Boas, foi a PCE em Spain


----------



## SpiderVV (26 Set 2010 às 15:37)

Agora é só pô-la no Wunderground a mandar dados.


----------



## filipe cunha (26 Set 2010 às 15:49)

SpiderVV disse:


> Agora é só pô-la no Wunderground a mandar dados.



Ui....ainda falta tudo neste momento
Depois da colocação, irá ser isso,mas com a ajuda do forum


----------



## filipe cunha (29 Set 2010 às 00:50)

Chegou hoje, já testei, OK....RS já feito...


----------



## AnDré (30 Set 2010 às 23:45)

filipe cunha disse:


> Chegou hoje, já testei, OK....RS já feito...



Parabéns!

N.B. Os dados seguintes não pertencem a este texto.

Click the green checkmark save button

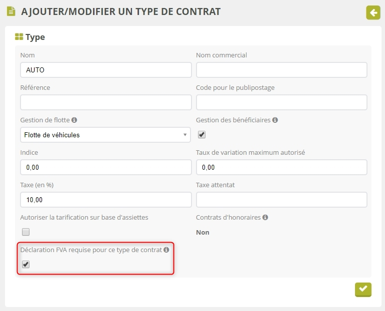[363, 289]
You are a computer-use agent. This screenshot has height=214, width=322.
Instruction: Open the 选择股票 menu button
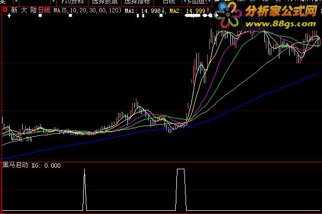coord(105,2)
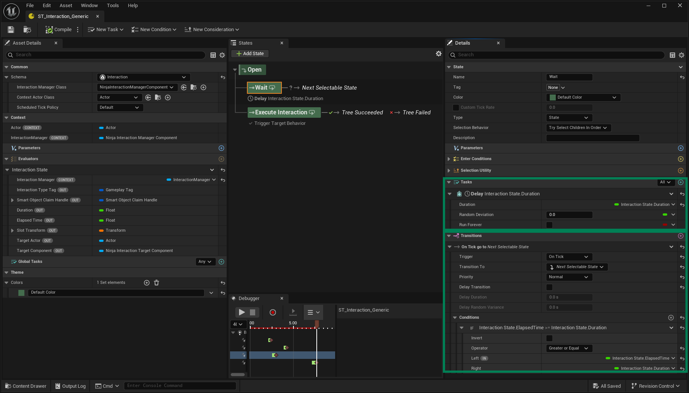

Agora toca a monta-la rapidamente, para estar apta a fim de recolher a imensa quantidade de precipitação que está prevista para a tua região já este fim-de-semana.
Contamos com os teus dados.


----------



## MSantos (30 Set 2010 às 23:53)

Parabéns pela iniciativa Filipe

Esperamos pelos teus dados


----------



## filipe cunha (1 Out 2010 às 20:23)

AnDré disse:


> Parabéns! Agora toca a monta-la rapidamente, para estar apta a fim de recolher a imensa quantidade de precipitação que está prevista para a tua região já este fim-de-semana.
> Contamos com os teus dados.



Boas,
Já está no mastro, tudo montado (ainda na garagem)...a transmitir perfeitamente a 20 metros com 2 boas paredes...
Só falta mesmo colocá-la no telhado...amanha sem duvida...se não chover


----------



## filipe cunha (1 Out 2010 às 20:24)

MSantos disse:


> Parabéns pela iniciativa Filipe
> 
> Esperamos pelos teus dados



Depois vou criar um topico com a minha PCE, com fotos..tipo diario de bordo


----------



## filipe cunha (3 Out 2010 às 14:44)

Para 1º dia de serviço a PCE laborou sem falhas...logo com este temporal


----------



## filipe cunha (27 Set 2012 às 20:06)

E lá passaram 2 anos com a PCE.... 
Grandes mudanças foram feitas, desde a localização, o RS, a ventilação...sempre a melhorar, com visualizações mensais acima das 1000 no WU, está para durar....


Estado actual


----------



## filipe cunha (23 Mai 2015 às 08:58)

E passados quase 5 anos está na hora de mudar as pilhas exteriores, por outras de litio, durante a noite com o sinal DCF deixa de comunicar devem estar muito fracas...


----------